Given that novels are a year or longer in production before publication, and written even earlier, now, that’s prescient.
Roundup
Other new titles worth your time (and dollars) this month conveniently adhere to a theme (and you won’t need ChatGPT to help figure out what that is).
“Almost Surely Dead” (Mindy’s Book Studio) by Amina Akhtar is part stalker, part ghost story and all psychological thriller. Akhtar is the author of the best-selling novel “Kismet,” and here offers a story about an extraordinary life that turns into a true crime podcast.
“The Lady in Glass and Other Stories” (Ace) by Anne Bishop collects shorter works set in the author’s most cherished, fantastical worlds, transporting us over a 25-year career of dark fantasy.

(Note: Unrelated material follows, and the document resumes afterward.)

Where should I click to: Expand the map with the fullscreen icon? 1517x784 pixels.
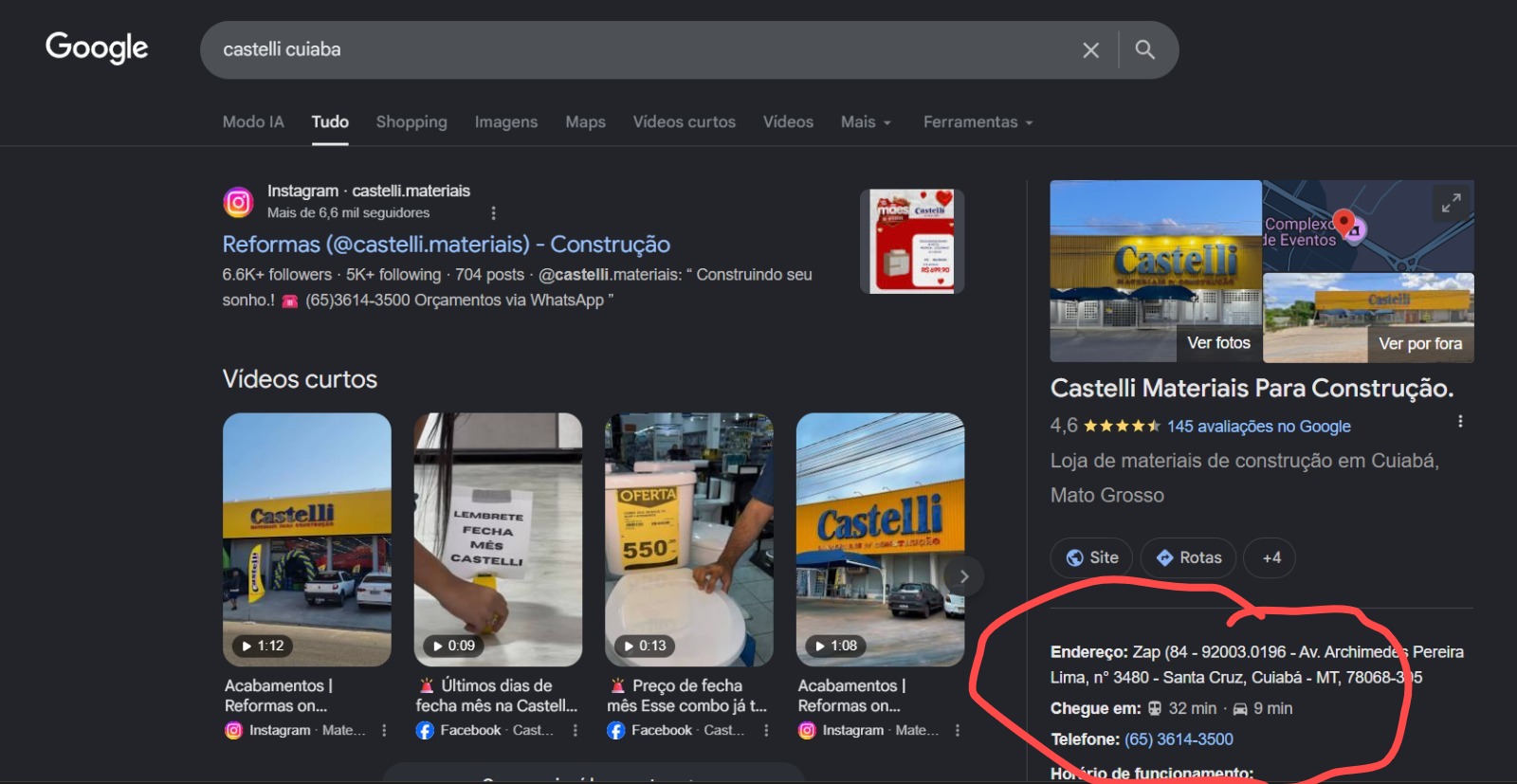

“A Haunting in the Arctic” (Berkley paperback) by C.J. Cooke is a dual timeline story with the main thread taking place after an early 20th century, haunting attack aboard the whaling ship Ormen. The wreck washes up a century later on the remote coast of Iceland, bringing to the present a dark past of cruelty and murder.
“Ghost Island” (Berkley) is Max Seeck’s fourth book in Ghosts of the Past, a series that has been building suspense and thrills since the author’s 2020 U.S. debut, “The Witch Hunter.” An atmospheric mystery, the novel is a driving Nordic procedural from the first Finnish author in seven decades to make the New York Times bestseller list.
Reveal
Some the titles I’ll be working on for next in “Review, roundup, reveal and rewind,” with the books’ scheduled publication dates, include:
“Hello, Alabama”(Arcadia) by Martha Day Zschock, March 4.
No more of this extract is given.